*TASK DESCRIPTION*
For the material below, reproduce exactly each line from the one that has "Finanace (369, 101)" through the one that has "[Ялинка] (120, 173)", and no others; pictures stay out.

*MATERIALS PROVIDED*

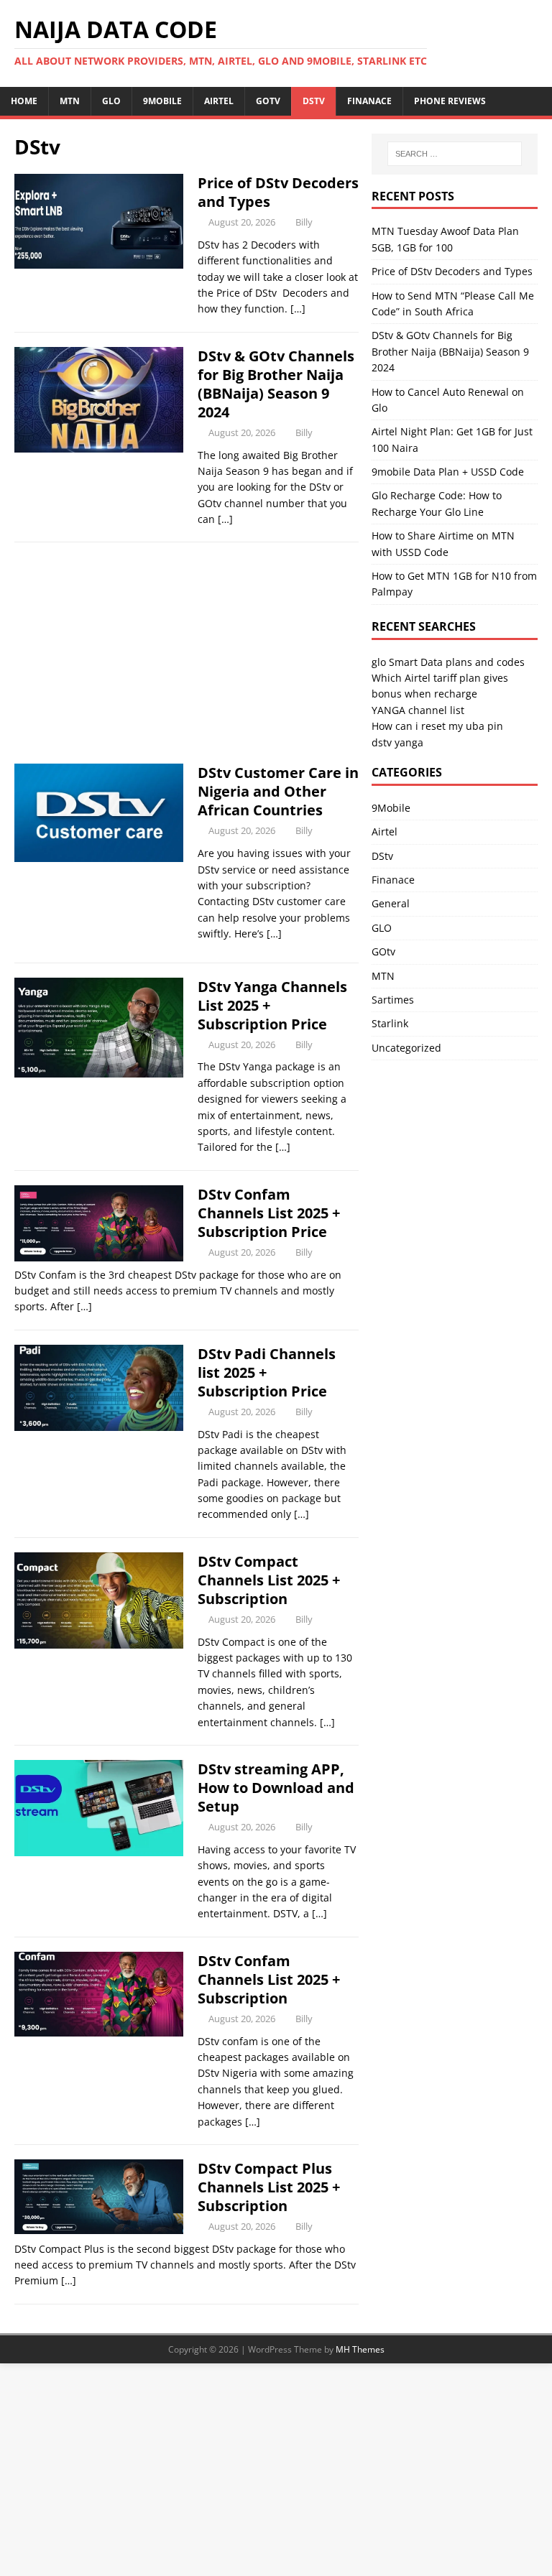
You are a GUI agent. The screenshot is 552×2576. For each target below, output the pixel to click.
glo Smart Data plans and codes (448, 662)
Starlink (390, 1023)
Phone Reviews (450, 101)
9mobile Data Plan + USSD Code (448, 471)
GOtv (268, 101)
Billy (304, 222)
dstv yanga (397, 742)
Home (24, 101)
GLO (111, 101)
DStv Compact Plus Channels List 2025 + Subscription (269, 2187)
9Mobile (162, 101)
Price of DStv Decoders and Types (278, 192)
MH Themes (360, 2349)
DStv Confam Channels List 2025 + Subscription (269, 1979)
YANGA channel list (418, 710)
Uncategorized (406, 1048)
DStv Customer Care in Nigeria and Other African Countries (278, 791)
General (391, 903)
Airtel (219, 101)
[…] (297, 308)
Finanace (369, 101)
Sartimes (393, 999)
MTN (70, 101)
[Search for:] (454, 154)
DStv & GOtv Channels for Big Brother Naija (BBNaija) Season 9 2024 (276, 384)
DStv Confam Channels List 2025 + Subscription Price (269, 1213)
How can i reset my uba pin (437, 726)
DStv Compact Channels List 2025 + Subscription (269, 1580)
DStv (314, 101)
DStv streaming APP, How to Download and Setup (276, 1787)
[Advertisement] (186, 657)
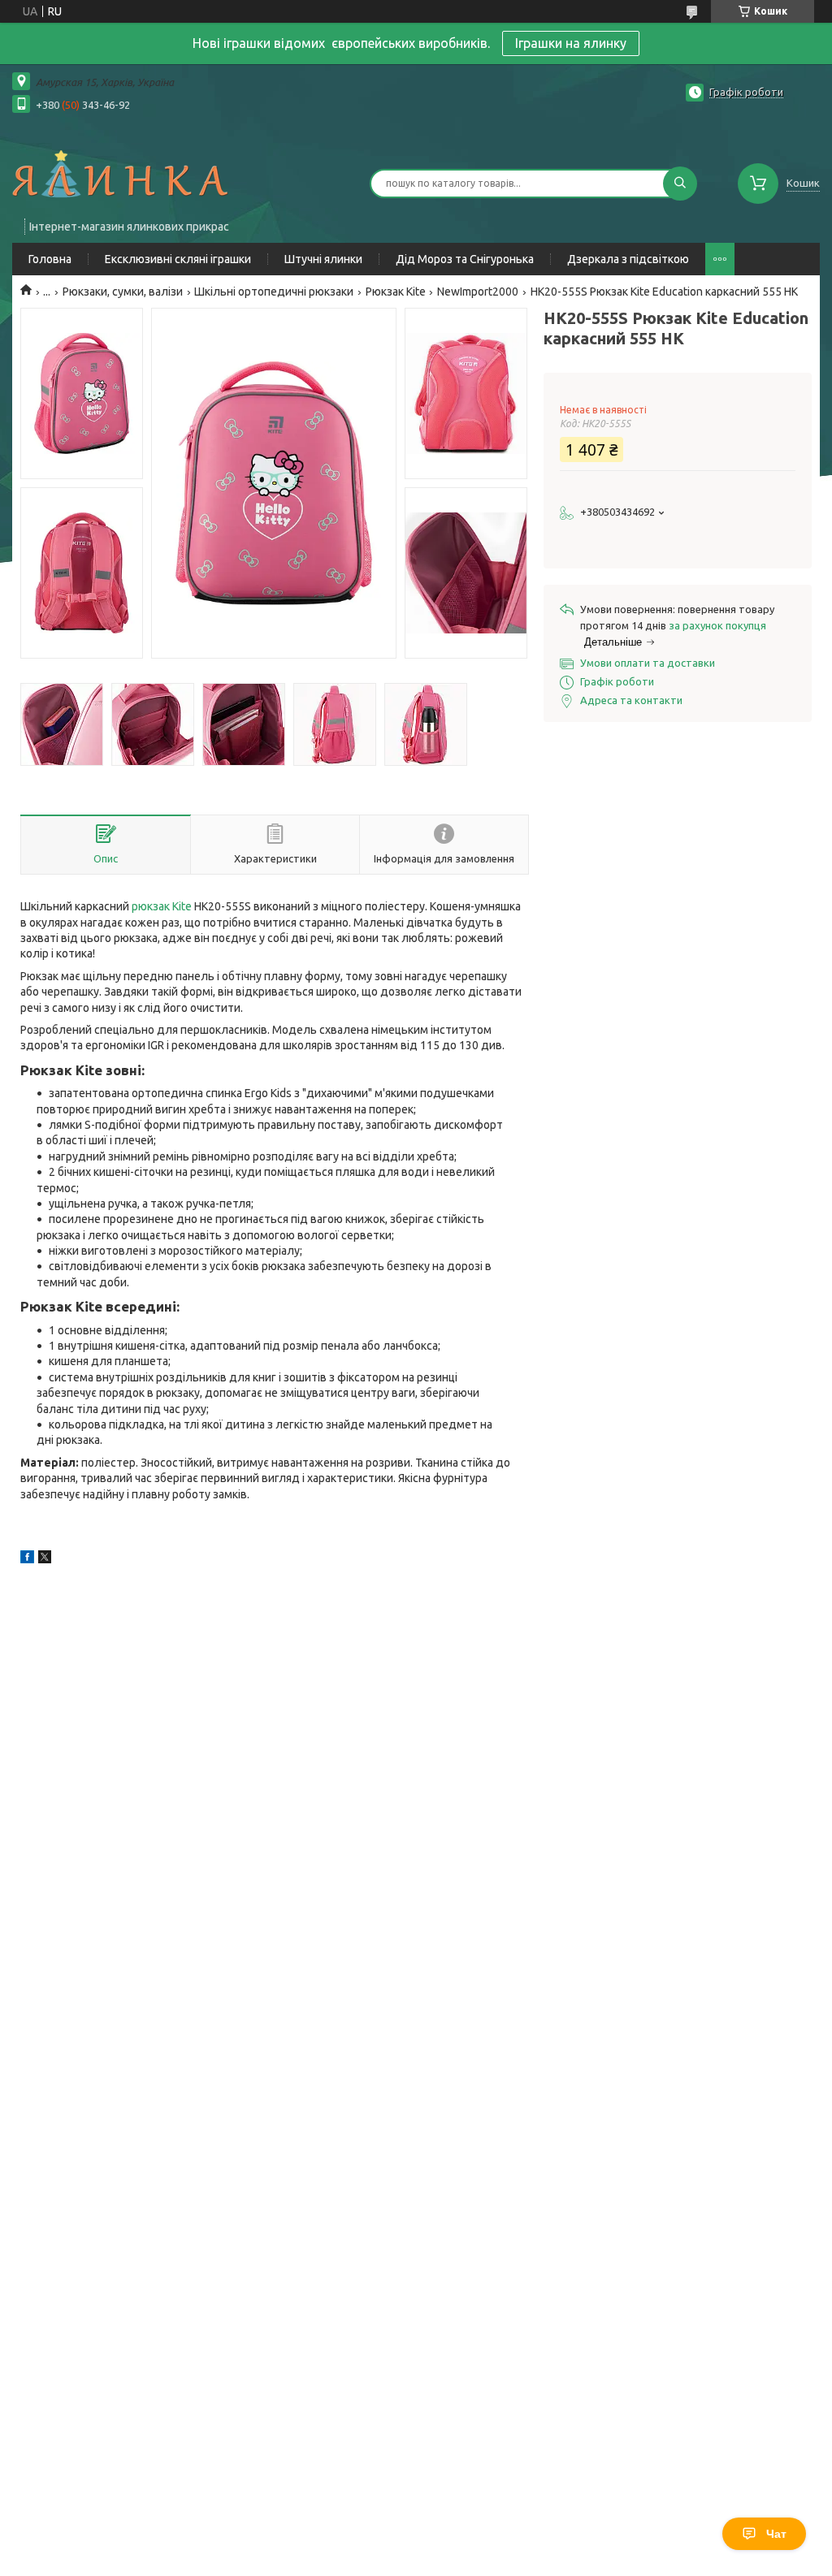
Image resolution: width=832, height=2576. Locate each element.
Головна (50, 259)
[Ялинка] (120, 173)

--

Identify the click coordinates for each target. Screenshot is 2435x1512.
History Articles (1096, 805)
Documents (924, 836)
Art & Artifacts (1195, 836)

*FINISHED TASK*
Finanace (369, 101)
Sartimes (393, 999)
MTN (70, 101)
[Search for:] (454, 154)
DStv & GOtv Channels for Big Brother Naija (BBNaija) Season 9 2024 (276, 384)
DStv Confam Channels List 2025 + Subscription Price (269, 1213)
How can i reset my uba pin (437, 726)
DStv Compact Channels List 2025 + Subscription (269, 1580)
DStv (314, 101)
DStv streaming APP, How to Download and Setup (276, 1787)
[Advertisement] (186, 657)
Image resolution: width=832, height=2576. Locate each element.
Головна (50, 259)
[Ялинка] (120, 173)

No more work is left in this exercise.